The Board of Regents is heading south on Interstate 35W today for its October meeting at the Minnesota Landscape Arboretum.
The board typically holds one off-campus meeting a year. Usually it is at one of the coordinate campuses, but this year it’s at the arboretum, said Ann Cieslak, executive director and corporate secretary of the Board of Regents.
“The agenda (for the meeting) is a little bit shorter because it’s off site,” Regent Dallas Bohnsack said.
Only two of the board’s committees will meet today, but there will also be two work sessions. The first will be about measuring realignment goals. The second will detail strategies for marketing University-developed intellectual properties.
Tom Zearley, a student representative to the board, said work sessions are meetings of the entire board, but with less formality than the official Friday meetings. They discuss issues that would normally go before a committee, but were deemed important enough to be heard by all 12 members.
Zearley said he looks forward to the realignment work group, which will address the question of how to determine when the University is considered a top-three research institution.
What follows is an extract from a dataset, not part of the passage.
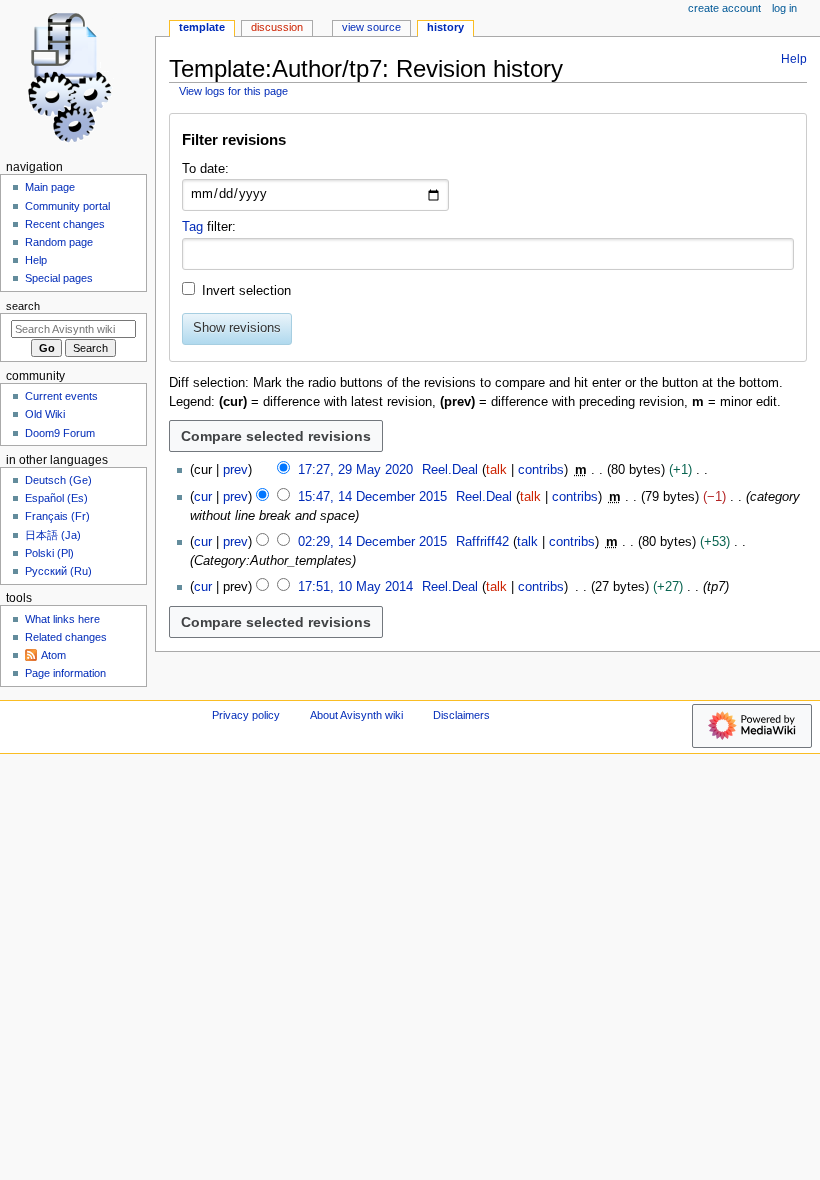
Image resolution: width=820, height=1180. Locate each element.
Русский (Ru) (58, 571)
Vice President of System Administration Al Sullivan, who oversees the metrics and measurement task force, will present. The task force is charged with determining how to measure progress toward the University’s goal of becoming one of the world’s top three public research institutions.
“Any time you make changes, you have to kind of benchmark,” Bohnsack said. “Where are we at, and where do we want to be in the future?”
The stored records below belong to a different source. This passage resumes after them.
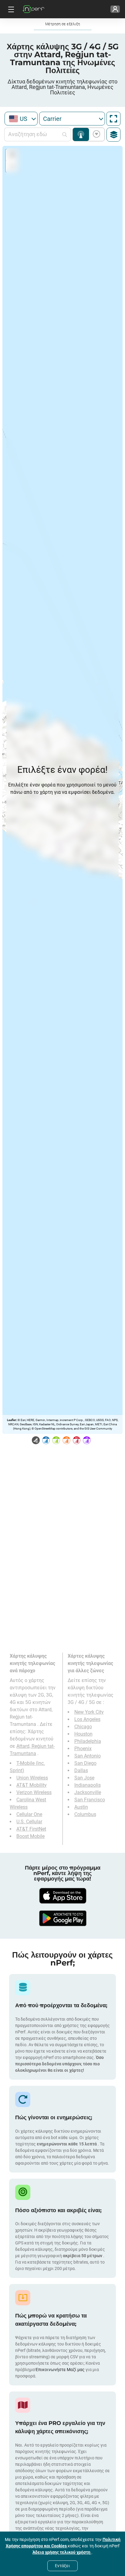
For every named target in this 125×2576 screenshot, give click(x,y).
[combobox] (21, 118)
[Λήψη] (62, 1896)
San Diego (85, 1763)
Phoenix (83, 1748)
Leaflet (11, 1420)
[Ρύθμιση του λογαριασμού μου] (115, 9)
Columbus (85, 1814)
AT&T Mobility (31, 1785)
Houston (83, 1734)
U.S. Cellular (29, 1822)
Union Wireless (32, 1778)
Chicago (83, 1727)
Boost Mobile (30, 1836)
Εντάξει (62, 2565)
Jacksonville (87, 1792)
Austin (81, 1807)
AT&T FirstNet (31, 1829)
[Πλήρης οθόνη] (113, 119)
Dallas (81, 1770)
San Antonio (87, 1756)
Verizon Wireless (34, 1792)
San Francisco (89, 1800)
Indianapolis (87, 1785)
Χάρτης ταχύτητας (95, 134)
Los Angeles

Vice President for Research Tim Mulcahy will lead the discussion at the second work group, which will look at how the University can see more revenue from the technology it develops.
Zearley said finding other sources of revenue is important, as they can help to keep tuition from rising as rapidly as it has in recent years.
Regent Dave Metzen said University President Bob Bruininks will present the board with an update on the 33 task forces working on the realignment plan.
University Vice President and Chief Financial Officer Richard Pfutzenreuter will present the board with the preliminary 2006 capital bonding request. The report will detail upcoming projects the University hopes to receive state funding for.
Board members expect it to be a fairly uneventful round of meetings this month, centering mostly on review.
“It’s going to be a slow-moving couple of days,” Metzen said.